GIVEN DATA —
---

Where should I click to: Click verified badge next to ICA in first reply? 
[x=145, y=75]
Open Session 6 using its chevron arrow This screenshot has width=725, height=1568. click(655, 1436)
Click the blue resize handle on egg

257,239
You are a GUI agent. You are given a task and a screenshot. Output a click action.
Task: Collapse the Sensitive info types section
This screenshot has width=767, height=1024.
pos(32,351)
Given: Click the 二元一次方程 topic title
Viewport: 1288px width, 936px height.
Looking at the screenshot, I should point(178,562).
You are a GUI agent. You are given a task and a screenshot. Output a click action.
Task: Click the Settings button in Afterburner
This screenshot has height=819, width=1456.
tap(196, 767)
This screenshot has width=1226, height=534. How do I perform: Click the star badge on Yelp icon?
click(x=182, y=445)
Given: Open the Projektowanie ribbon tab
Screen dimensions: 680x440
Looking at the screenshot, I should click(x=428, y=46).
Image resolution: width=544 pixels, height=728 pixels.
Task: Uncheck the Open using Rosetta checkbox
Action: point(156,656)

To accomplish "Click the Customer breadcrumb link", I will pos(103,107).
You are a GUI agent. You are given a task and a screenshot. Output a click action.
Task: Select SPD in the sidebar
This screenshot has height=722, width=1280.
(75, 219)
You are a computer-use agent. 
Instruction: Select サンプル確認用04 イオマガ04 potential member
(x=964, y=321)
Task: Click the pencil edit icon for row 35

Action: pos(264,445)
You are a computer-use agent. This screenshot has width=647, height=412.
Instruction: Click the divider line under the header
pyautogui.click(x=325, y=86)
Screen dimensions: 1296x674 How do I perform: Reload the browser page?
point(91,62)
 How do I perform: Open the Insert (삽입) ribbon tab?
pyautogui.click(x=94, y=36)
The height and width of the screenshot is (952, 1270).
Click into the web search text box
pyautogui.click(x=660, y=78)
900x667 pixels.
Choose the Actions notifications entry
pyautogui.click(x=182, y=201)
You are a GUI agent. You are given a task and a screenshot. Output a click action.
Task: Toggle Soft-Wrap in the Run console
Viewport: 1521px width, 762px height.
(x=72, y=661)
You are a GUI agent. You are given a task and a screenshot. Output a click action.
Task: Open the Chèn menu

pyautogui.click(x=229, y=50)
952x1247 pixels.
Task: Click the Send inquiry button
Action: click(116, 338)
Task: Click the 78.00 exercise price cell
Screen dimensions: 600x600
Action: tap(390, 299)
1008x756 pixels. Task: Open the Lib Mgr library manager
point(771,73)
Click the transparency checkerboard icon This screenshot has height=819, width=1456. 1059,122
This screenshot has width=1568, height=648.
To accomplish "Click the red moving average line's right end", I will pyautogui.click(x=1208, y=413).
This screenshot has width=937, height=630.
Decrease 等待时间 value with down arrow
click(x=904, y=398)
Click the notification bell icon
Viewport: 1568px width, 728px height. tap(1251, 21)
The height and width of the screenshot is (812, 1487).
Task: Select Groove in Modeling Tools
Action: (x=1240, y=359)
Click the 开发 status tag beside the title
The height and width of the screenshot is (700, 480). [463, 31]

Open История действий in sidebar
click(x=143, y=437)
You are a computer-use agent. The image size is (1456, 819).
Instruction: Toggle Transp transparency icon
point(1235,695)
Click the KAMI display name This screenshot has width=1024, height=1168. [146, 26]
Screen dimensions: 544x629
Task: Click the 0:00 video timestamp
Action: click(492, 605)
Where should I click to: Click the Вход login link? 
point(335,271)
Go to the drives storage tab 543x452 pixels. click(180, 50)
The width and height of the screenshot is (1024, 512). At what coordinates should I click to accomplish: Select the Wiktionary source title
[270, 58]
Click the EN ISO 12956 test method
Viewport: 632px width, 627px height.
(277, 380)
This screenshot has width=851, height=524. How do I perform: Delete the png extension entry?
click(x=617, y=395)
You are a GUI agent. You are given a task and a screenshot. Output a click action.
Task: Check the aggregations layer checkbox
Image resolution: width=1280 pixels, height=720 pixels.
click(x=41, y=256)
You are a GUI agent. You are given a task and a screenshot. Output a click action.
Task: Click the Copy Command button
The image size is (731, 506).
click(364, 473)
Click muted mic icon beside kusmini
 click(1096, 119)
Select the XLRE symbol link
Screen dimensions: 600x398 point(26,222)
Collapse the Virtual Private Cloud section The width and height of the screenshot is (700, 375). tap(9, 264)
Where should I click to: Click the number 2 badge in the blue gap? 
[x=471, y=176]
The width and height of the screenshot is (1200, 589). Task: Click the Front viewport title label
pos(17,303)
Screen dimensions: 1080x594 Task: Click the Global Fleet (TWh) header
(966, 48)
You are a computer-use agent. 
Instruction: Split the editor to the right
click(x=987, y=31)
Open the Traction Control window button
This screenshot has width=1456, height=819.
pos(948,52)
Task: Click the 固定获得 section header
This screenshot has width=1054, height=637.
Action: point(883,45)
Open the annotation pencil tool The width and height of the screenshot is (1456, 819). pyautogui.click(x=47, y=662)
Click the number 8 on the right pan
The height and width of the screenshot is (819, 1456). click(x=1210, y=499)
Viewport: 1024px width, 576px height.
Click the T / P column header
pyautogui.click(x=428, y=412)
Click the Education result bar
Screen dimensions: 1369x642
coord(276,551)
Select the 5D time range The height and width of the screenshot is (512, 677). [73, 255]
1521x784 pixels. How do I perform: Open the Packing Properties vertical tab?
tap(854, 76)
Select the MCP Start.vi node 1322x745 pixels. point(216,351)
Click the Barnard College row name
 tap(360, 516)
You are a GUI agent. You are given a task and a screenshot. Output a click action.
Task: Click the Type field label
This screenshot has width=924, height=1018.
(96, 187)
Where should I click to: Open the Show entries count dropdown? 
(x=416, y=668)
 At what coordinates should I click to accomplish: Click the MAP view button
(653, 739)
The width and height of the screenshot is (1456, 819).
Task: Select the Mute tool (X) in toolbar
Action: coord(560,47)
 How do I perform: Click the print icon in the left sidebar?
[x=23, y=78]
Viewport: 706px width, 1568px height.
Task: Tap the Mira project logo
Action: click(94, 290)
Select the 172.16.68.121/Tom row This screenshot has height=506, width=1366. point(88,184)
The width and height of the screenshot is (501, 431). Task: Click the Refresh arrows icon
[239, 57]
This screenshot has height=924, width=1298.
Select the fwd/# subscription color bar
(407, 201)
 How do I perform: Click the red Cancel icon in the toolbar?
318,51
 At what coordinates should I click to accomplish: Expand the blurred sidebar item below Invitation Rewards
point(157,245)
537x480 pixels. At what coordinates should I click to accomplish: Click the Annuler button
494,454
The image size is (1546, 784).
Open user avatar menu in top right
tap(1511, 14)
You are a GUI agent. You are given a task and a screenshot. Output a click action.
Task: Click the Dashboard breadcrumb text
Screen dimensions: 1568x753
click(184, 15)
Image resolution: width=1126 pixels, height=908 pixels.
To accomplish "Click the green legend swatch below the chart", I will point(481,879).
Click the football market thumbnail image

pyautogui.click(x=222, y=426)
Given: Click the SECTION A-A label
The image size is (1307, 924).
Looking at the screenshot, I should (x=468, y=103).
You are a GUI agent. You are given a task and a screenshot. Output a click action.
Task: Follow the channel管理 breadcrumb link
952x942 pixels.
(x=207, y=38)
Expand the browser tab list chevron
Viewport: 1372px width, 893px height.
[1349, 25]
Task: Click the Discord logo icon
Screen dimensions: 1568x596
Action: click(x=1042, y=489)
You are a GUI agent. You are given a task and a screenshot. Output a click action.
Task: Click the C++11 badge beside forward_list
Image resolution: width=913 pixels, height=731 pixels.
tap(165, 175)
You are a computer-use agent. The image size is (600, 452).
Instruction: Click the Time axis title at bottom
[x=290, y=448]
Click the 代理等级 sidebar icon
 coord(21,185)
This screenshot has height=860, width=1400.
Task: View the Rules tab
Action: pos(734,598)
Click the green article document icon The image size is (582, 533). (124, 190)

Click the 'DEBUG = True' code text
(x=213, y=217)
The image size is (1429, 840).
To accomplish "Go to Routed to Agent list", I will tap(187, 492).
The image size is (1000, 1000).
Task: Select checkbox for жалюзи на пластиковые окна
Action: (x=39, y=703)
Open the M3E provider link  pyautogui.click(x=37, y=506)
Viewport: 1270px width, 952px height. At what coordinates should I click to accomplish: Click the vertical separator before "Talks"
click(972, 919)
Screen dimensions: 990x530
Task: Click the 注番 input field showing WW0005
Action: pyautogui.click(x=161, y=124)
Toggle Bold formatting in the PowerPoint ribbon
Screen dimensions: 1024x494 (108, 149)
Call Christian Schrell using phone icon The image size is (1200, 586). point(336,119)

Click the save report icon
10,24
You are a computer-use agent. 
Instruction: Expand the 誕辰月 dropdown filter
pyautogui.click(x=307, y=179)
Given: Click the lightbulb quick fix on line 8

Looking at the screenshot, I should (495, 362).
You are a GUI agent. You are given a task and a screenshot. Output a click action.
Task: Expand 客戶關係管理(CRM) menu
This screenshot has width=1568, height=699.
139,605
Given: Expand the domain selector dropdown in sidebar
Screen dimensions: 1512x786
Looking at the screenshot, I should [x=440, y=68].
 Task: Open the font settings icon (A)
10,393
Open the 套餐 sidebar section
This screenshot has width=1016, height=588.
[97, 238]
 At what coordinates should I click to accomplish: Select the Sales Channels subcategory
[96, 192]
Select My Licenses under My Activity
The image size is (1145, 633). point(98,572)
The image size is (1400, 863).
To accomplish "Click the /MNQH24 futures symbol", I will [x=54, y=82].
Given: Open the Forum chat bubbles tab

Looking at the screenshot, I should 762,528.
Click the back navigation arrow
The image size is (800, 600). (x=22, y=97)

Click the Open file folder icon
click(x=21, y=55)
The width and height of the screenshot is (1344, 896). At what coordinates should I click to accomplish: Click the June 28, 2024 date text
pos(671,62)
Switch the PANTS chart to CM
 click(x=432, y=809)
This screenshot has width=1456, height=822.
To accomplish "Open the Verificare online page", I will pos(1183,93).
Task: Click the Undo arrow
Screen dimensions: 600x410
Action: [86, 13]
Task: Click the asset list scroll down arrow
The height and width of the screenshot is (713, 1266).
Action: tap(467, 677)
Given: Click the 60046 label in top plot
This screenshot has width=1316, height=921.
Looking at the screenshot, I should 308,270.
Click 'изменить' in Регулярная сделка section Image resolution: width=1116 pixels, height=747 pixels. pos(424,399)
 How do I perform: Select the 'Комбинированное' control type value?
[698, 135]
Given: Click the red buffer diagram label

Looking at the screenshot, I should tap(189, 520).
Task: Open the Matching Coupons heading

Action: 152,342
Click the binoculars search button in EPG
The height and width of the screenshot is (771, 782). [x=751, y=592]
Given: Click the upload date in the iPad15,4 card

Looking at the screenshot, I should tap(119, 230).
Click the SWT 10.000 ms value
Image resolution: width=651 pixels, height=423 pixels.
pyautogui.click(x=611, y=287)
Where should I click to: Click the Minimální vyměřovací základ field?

---

PROBLEM TO SOLVE — Copy the entries above without any changes, from the line that contains "Select the XLRE symbol link" through the line that contains "[x=471, y=176]", including both of those lines.

OUTPUT FOR THIS EXERCISE —
Select the XLRE symbol link
Screen dimensions: 600x398 point(26,222)
Collapse the Virtual Private Cloud section The width and height of the screenshot is (700, 375). tap(9, 264)
Where should I click to: Click the number 2 badge in the blue gap? 
[x=471, y=176]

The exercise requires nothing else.